Material provided
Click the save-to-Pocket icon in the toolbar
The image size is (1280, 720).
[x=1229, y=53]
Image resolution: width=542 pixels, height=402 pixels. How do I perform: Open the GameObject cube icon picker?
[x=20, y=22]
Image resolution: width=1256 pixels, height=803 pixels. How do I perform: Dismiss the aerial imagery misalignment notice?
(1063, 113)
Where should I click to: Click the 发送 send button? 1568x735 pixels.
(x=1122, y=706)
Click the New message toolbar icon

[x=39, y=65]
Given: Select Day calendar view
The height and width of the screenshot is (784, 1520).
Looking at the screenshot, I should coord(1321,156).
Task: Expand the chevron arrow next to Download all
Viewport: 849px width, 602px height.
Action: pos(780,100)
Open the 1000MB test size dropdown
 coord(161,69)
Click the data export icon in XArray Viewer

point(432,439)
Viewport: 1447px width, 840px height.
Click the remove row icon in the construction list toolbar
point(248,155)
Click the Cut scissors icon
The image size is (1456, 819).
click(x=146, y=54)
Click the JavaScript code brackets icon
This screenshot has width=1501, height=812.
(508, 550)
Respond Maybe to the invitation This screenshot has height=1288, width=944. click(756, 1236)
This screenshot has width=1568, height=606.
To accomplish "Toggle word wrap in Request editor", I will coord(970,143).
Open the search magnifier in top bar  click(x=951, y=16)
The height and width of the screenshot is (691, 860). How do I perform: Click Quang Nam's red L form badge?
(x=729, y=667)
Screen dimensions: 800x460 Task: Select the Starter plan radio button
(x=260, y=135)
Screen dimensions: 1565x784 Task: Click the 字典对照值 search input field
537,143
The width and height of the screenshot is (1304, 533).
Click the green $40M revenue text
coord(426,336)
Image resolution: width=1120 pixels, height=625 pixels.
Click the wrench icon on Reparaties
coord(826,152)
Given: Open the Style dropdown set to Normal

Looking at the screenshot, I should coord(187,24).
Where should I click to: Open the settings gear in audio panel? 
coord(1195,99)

Your goal
Your answer must consist solely of the lines from the top of the entries above through the line containing "Viewport: 1447px width, 840px height.", copied exactly, both ends included.

Task solution
Click the save-to-Pocket icon in the toolbar
The image size is (1280, 720).
[x=1229, y=53]
Image resolution: width=542 pixels, height=402 pixels. How do I perform: Open the GameObject cube icon picker?
[x=20, y=22]
Image resolution: width=1256 pixels, height=803 pixels. How do I perform: Dismiss the aerial imagery misalignment notice?
(1063, 113)
Where should I click to: Click the 发送 send button? 1568x735 pixels.
(x=1122, y=706)
Click the New message toolbar icon

[x=39, y=65]
Given: Select Day calendar view
The height and width of the screenshot is (784, 1520).
Looking at the screenshot, I should coord(1321,156).
Task: Expand the chevron arrow next to Download all
Viewport: 849px width, 602px height.
Action: pos(780,100)
Open the 1000MB test size dropdown
 coord(161,69)
Click the data export icon in XArray Viewer

point(432,439)
Viewport: 1447px width, 840px height.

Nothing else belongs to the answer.